Requirements: Reproduce the listing below line for line, leaving out the pictures.

-- Start of Exercise input --

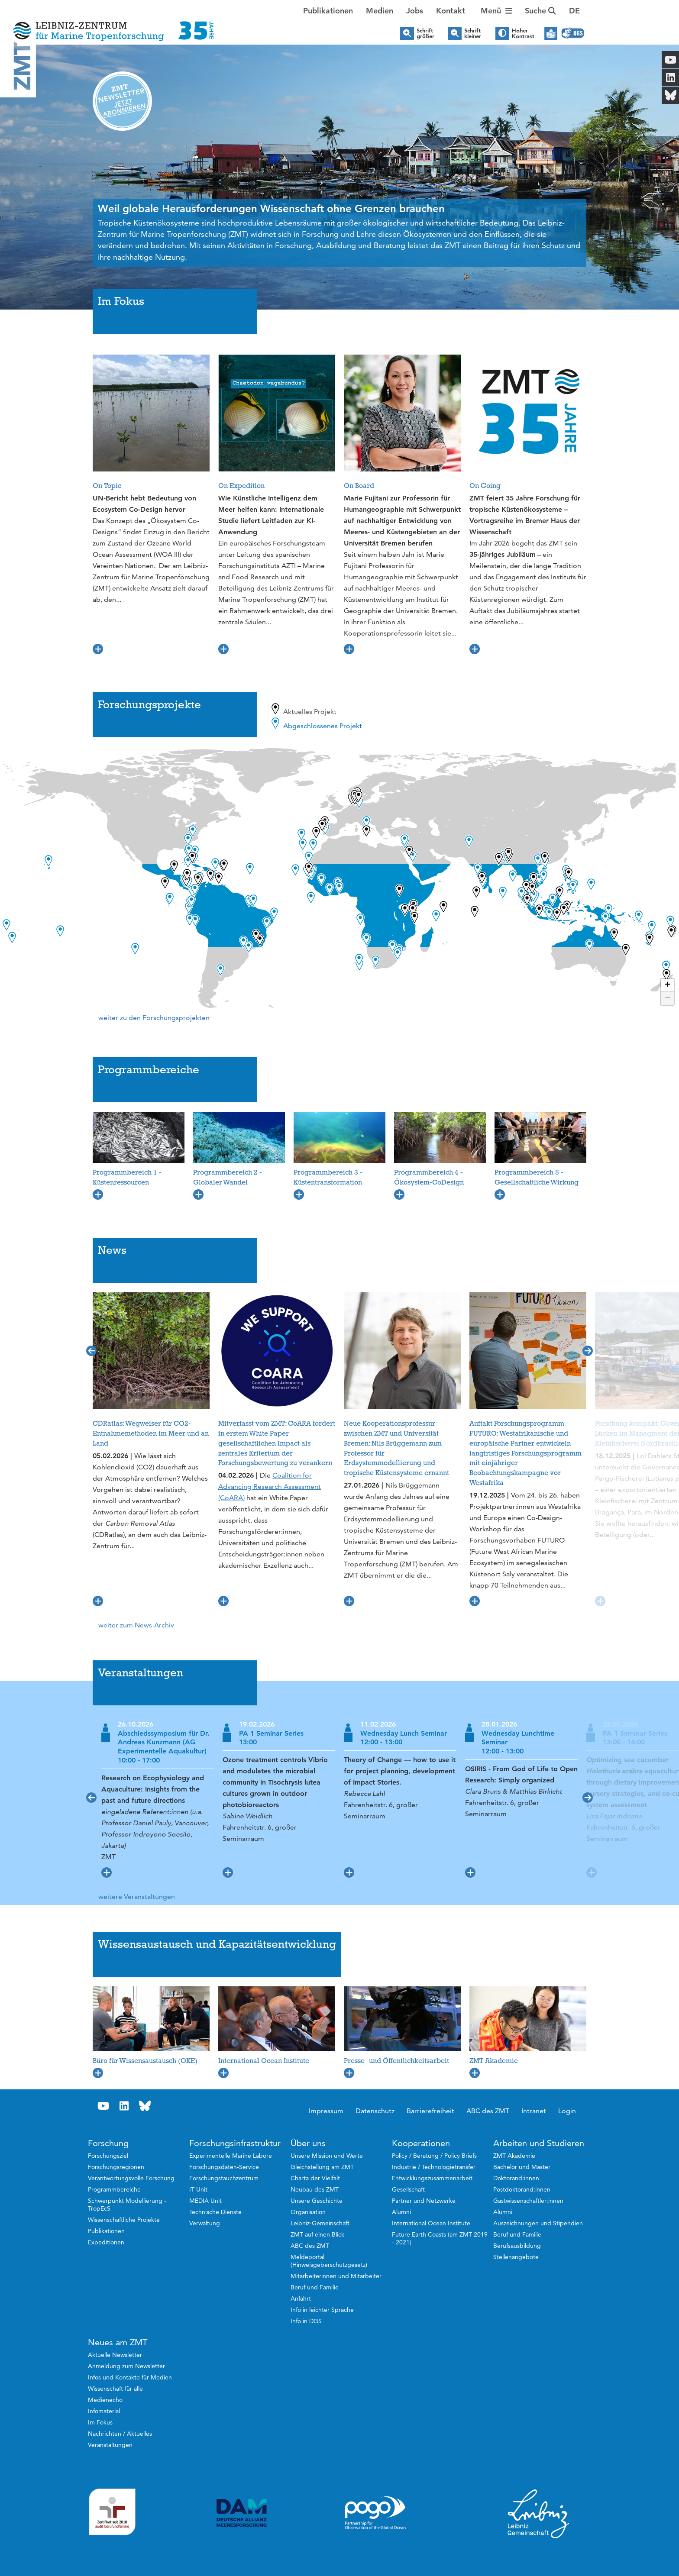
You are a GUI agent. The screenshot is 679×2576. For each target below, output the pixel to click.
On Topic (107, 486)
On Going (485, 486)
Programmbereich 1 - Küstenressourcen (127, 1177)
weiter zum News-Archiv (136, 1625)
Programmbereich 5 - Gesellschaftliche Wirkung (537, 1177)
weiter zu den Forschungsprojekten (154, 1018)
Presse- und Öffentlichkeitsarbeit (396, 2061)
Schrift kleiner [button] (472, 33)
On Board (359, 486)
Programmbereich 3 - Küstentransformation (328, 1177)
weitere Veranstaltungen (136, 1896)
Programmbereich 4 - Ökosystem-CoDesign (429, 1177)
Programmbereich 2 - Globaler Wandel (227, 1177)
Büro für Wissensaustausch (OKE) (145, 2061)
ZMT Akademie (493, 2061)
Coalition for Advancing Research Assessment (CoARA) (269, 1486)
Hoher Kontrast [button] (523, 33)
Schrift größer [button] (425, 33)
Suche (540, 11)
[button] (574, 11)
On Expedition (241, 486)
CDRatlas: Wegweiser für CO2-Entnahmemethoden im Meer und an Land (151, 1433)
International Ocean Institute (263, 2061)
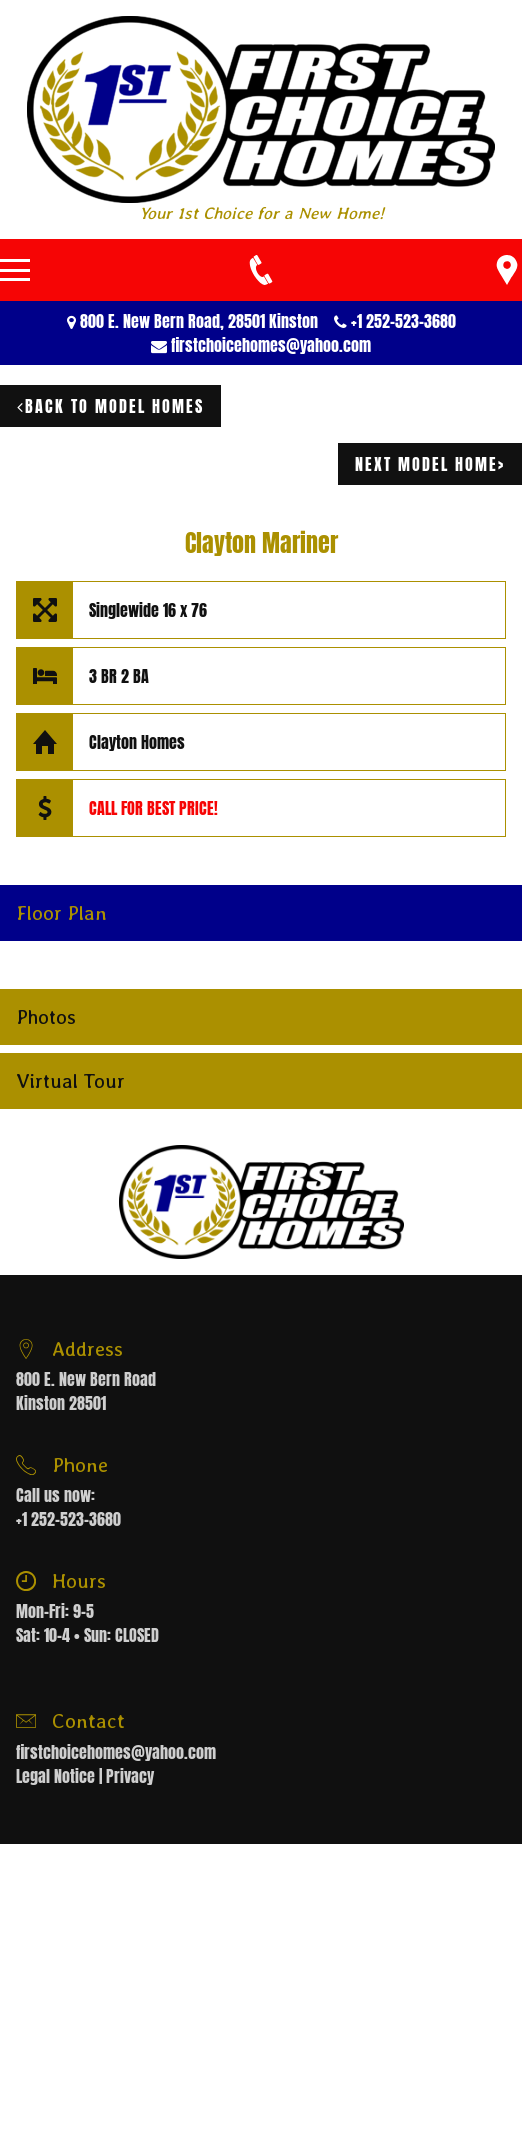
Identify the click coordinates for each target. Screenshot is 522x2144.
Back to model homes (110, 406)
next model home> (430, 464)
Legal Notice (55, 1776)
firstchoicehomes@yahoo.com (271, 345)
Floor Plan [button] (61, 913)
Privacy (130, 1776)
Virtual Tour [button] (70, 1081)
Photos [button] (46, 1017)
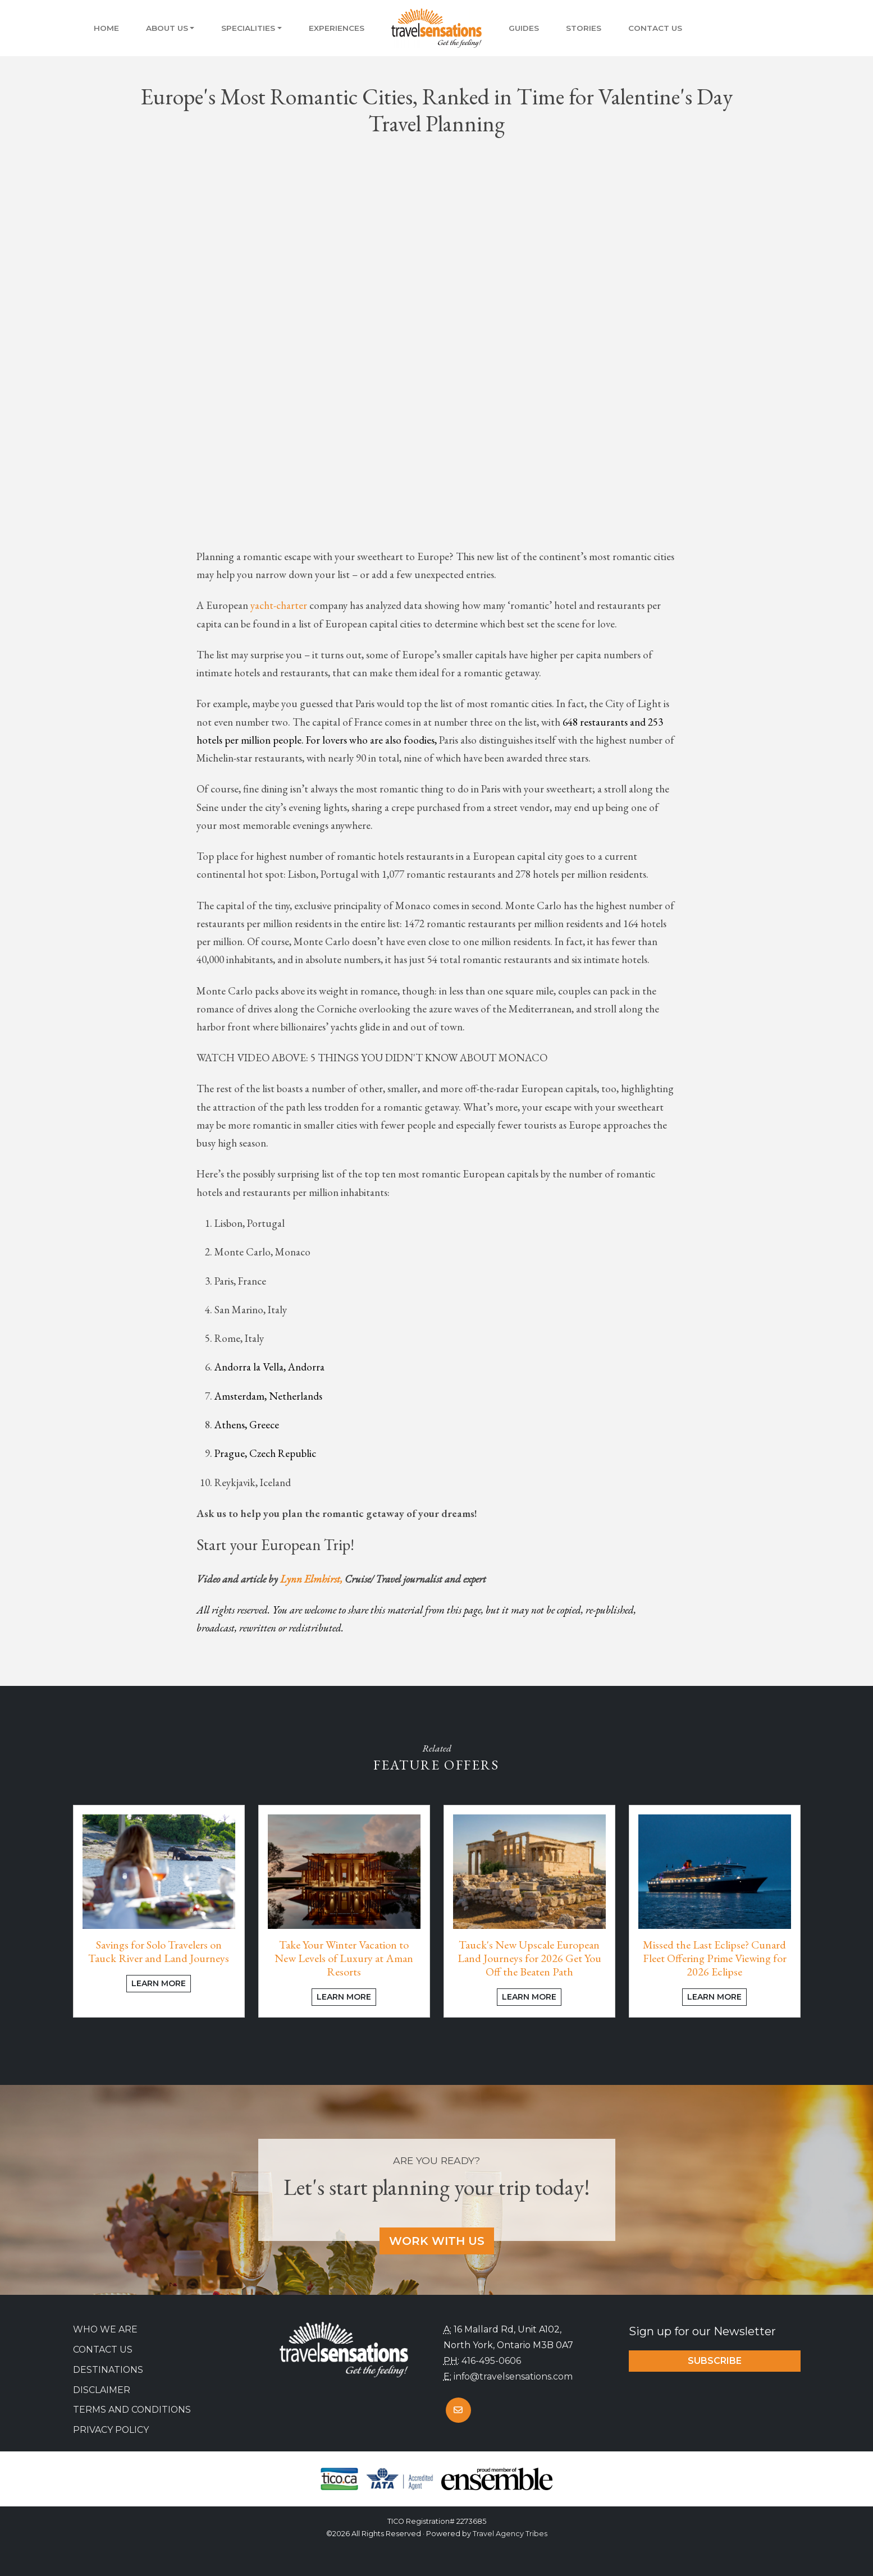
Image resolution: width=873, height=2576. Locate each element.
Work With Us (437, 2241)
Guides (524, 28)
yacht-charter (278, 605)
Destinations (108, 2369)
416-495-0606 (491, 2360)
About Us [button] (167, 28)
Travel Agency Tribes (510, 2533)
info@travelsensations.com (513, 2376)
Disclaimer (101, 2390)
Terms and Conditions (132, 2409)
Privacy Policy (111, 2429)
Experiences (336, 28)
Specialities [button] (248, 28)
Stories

-- End of Exercise input --

Exercise output:
You are a GUI agent. The screenshot is 679×2576. For each target below, output the pixel to click.
On Topic (107, 486)
On Going (485, 486)
Programmbereich 1 - Küstenressourcen (127, 1177)
weiter zum News-Archiv (136, 1625)
Programmbereich 5 - Gesellschaftliche Wirkung (537, 1177)
weiter zu den Forschungsprojekten (154, 1018)
Presse- und Öffentlichkeitsarbeit (396, 2061)
Schrift kleiner [button] (472, 33)
On Board (359, 486)
Programmbereich 3 - Küstentransformation (328, 1177)
weitere Veranstaltungen (136, 1896)
Programmbereich 4 - Ökosystem-CoDesign (429, 1177)
Programmbereich 2 - Globaler Wandel (227, 1177)
Büro für Wissensaustausch (OKE) (145, 2061)
ZMT Akademie (493, 2061)
Coalition for Advancing Research Assessment (CoARA) (269, 1486)
Hoher Kontrast [button] (523, 33)
Schrift größer [button] (425, 33)
Suche (540, 11)
[button] (574, 11)
On Expedition (241, 486)
CDRatlas: Wegweiser für CO2-Entnahmemethoden im Meer und an Land (151, 1433)
International Ocean Institute (263, 2061)
Identify the click coordinates for each target. Screenshot is 522x2144.
Back to model homes (110, 406)
next model home> (430, 464)
Legal Notice (55, 1776)
firstchoicehomes@yahoo.com (271, 345)
Floor Plan [button] (61, 913)
Privacy (130, 1776)
Virtual Tour [button] (70, 1081)
Photos [button] (46, 1017)
Image resolution: width=873, height=2576. Locate each element.
Work With Us (437, 2241)
Guides (524, 28)
yacht-charter (278, 605)
Destinations (108, 2369)
416-495-0606 (491, 2360)
About Us [button] (167, 28)
Travel Agency Tribes (510, 2533)
info@travelsensations.com (513, 2376)
Disclaimer (101, 2390)
Terms and Conditions (132, 2409)
Privacy Policy (111, 2429)
Experiences (336, 28)
Specialities [button] (248, 28)
Stories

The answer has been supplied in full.